Joe Schmidt regularly makes reference to the value of having a relatively injury free, settled side in the Six Nations. He did so again yesterday, and the stats back him up. In naming an unchanged side for the first time since round three in his first, title-winning campaign of 2014, Ireland will have used only 19 players in their starting line-up, and 28 in their match-day squads, after four rounds.
This compares to the 18 and 20 in the five run-on sides in those 2014 and 2015 titles, and the 29 used in match-day squads, and indeed the figures of 19 and 23 in the Grand Slam of 2009. By contrast, Schmidt was obliged to pick 22 players in his starting line-ups last season, and 34 in total, akin to the figures of 23 and 33 in Declan Kidney’s last campaign of 2013.
Schmidt, as forecast, has made only one enforced change to his match-day 23 by recalling Tommy Bowe to the bench in place of the injured Andrew Trimble in naming an unchanged starting XV for the first time in the Six Nations since round three in 2014.
It can’t be often that a player who is omitted from a match-day squad after an undistinguished cameo off the bench, as was the case with Bowe in Murrayfield, is then recalled ahead of a player, Gilroy, who scored a hat-trick in his last offering from the bench in Rome.
In this Schmidt cited how Bowe has "trained the house down" and his knowledge of one-time former Ospreys team-mates. It was put to him that former Irish right-winger Shane Horgan has described Bowe's selection against Scotland as a "nostalgia call".
“Shane hasn’t spent any time in our environment, so he’s never seen Tommy train, so I think it’s a typically external opinion that is purely opinion based. We try to base our decision on how a player is performing.
"I've coached Shane and there's probably been times when people have questioned my selecting him in the past," added Schmidt with a smile. "There's always going to be people questioning selection. I feel that we're best placed. There's no way I'd say we get it right every time, because there's a human factor in coaching, just as there is in playing, as I referred to earlier with George North. I think he's a super player, and if somebody has a slightly off day, there's no guarantee that off days continues, in fact it's potentially going to be the reverse, they're going to revert to type and be outstanding in their next performance.
“I’m not sure whether, over the last three and a half, four years, how many nostalgic decisions I’ve made.

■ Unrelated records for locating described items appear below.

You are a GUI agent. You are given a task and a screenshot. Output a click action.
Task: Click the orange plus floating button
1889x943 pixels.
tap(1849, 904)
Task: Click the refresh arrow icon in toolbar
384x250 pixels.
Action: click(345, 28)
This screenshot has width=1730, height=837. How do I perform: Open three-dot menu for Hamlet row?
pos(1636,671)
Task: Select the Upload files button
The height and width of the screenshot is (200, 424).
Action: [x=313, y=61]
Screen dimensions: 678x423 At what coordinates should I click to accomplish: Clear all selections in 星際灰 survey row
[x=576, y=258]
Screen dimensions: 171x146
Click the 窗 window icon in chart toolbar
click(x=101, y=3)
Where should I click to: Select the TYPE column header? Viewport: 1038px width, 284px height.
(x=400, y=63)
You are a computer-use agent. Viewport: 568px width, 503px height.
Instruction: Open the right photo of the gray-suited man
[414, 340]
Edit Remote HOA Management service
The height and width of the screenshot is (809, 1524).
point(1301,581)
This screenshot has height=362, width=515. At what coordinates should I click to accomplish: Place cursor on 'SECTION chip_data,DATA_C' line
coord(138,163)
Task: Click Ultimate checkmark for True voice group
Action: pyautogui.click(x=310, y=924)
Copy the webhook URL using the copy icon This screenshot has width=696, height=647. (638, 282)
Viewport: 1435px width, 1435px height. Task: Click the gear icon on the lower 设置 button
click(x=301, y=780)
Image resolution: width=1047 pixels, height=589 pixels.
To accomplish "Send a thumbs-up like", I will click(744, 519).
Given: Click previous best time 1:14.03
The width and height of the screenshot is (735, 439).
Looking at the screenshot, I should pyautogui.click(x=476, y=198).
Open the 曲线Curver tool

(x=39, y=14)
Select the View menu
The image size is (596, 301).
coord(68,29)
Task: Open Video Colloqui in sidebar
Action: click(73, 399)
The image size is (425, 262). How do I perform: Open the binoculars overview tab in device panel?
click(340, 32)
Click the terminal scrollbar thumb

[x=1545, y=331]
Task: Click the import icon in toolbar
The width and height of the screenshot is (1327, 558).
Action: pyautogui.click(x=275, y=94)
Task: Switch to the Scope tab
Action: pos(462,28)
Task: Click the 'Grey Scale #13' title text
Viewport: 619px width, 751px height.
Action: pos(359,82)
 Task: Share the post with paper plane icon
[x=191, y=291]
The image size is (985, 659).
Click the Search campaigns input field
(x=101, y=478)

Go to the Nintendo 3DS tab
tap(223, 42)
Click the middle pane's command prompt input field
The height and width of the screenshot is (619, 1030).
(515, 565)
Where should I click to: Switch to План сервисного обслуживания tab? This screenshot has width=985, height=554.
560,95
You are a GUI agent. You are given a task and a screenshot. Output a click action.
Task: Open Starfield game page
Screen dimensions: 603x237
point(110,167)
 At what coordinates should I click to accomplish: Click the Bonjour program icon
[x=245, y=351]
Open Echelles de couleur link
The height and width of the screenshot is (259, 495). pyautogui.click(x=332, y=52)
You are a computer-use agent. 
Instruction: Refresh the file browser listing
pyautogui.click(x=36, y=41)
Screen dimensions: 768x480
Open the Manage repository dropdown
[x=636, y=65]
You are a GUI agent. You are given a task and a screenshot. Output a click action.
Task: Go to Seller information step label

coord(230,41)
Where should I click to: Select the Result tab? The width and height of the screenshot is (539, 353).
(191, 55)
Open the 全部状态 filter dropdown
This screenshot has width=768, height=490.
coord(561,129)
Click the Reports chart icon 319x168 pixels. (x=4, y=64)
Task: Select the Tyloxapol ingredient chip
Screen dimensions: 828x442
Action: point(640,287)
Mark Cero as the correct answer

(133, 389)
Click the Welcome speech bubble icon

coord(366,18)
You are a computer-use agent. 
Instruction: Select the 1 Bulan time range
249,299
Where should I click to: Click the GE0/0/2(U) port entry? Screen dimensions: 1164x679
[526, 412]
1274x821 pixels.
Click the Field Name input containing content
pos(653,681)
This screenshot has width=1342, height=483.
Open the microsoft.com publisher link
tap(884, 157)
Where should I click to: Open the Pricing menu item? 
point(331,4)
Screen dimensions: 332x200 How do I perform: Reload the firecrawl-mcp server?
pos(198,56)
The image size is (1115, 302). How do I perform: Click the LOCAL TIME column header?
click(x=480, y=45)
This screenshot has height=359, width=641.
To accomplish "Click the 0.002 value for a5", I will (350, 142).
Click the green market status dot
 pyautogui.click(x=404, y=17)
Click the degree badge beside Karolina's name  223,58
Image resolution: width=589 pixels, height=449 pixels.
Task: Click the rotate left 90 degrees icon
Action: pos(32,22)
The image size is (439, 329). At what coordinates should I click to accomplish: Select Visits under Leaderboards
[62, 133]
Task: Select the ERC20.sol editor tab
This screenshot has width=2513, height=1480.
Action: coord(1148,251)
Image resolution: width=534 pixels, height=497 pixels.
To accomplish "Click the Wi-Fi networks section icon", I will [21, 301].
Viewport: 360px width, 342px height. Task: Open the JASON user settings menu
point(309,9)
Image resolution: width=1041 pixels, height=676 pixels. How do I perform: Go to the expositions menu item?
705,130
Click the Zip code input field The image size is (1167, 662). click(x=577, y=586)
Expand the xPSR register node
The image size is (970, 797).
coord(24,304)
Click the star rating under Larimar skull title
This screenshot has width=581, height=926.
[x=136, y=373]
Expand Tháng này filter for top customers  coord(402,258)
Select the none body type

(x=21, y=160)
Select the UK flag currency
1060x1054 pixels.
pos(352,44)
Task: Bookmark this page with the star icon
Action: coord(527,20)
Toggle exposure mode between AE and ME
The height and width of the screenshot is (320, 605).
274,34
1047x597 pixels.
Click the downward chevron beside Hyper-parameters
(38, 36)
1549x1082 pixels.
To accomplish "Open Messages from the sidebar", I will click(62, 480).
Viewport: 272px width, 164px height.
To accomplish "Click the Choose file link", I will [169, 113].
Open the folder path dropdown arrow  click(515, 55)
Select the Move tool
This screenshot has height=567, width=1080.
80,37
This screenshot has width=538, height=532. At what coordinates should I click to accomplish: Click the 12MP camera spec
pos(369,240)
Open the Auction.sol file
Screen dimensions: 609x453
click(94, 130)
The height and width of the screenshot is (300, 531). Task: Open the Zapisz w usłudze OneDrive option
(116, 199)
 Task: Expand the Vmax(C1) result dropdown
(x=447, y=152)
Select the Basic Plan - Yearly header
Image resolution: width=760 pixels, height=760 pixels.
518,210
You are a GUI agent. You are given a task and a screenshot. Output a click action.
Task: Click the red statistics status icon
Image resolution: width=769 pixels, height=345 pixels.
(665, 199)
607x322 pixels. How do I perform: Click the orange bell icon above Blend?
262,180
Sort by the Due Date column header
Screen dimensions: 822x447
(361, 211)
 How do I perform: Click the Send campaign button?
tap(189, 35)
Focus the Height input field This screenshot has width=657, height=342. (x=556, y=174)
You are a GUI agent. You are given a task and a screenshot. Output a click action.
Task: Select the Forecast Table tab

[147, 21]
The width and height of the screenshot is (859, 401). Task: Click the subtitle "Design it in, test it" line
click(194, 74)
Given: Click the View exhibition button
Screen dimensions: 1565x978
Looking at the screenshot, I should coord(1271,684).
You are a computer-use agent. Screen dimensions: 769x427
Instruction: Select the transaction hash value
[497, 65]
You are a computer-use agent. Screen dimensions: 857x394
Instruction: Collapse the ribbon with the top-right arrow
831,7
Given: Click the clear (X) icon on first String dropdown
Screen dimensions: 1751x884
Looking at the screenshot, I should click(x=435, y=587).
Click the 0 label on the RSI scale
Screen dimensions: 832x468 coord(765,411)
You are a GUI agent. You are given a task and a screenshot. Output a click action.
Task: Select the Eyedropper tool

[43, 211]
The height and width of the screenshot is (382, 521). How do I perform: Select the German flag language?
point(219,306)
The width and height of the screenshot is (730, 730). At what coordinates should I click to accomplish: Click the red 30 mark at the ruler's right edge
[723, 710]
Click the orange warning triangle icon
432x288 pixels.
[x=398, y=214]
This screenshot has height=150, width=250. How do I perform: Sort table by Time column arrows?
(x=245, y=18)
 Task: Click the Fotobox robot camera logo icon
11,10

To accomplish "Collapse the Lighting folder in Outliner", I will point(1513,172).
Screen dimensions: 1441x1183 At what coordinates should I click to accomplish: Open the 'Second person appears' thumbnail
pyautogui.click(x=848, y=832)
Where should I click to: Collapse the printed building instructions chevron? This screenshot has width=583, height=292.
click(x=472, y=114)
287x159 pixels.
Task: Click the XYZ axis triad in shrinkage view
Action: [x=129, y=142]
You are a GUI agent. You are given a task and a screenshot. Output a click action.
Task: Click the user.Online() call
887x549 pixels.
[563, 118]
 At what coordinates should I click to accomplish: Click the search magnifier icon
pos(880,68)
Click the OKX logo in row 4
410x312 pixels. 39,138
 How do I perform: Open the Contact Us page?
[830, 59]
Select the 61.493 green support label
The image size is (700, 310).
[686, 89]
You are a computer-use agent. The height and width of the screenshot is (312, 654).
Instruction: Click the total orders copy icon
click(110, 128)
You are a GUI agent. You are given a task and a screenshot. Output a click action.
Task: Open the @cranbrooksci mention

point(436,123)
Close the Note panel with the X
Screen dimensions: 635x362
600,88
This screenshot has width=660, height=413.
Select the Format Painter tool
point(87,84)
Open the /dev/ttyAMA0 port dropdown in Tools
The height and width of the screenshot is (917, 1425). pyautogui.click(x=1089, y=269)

But I can’t really remember many.”
Bowe decision
Bowe’s appearance against Scotland was his first Test since the World Cup, and Ireland’s second highest try scorer of all time thus has had little opportunity to add to the brace he scored in the pool game against Romania – prior to which his last try for Ireland was a dozen game ago against Australia in November 2014.
But Schmidt cited Bowe’s last two performances for Ulster – he was particularly impressive in an all-action try-scoring display against Glasgow three weeks ago – as evidence that the 33-year-old can recapture the glories of old.
"I think if you look at his last two Ulster performances, you can see his ability to read the game, to run a good line, to be in the right place at the right time, his aerial game, is a real strength for him, and for us, that's where they came after us last time with Dan Biggar; and Liam Williams and George North are such big men, Leigh Halfpenny got a couple of good aerial takes early in the game.
“Therefore, you cut your cloth, you account for how somebody’s training, you calculate what they bring to the game, and then you make decisions. That’s where I’d challenge anyone to do as much work looking at how people are preparing themselves, and then make decisions. The caveat of all that, is I’m not claiming that we’ve got it right, we’ve just worked hard to try to make the best decisions.”
Unchanged
Rob Howley
has gone further than Schmidt in naming an unchanged Welsh match-day squad for the first time since
Graham Henry
did so for the two autumn internationals against South Africa and Argentina in 1998. The Irish starring XV has 715 Test caps between them, compared to Wales’ 714.
Discussing the notion of attacking North, based on his defensively off-colour display against Scotland, Schmidt clearly subscribes to the theory that lightning is unlikely to strike twice in a response which also highlights the unpredictability of sport.
“I think the human factor in any sporting occasion means that the human factor is unknown, despite favouritism, despite conditions potentially favouring one side or another, or one specific athlete or another. That’s why people love it, because there is that sense of the unknown.
“So I think he will have a big one unfortunately. And I’m sure he’s highly motivated to have a really good game, as are the rest of the Welsh XV.”
Noting the chances they let slip against England and Scotland, Schmidt described Wales as “very dogmatic, they’re very hard to beat back and beat down, they’ll always come back at you.” He added that they are “playing with a little more freedom” while retaining traditional virtues.
“They keep that ball and they keep the pressure on because they are very much a gain line team, and it’s very hard to stop them getting that gain line when the big runners get involved.”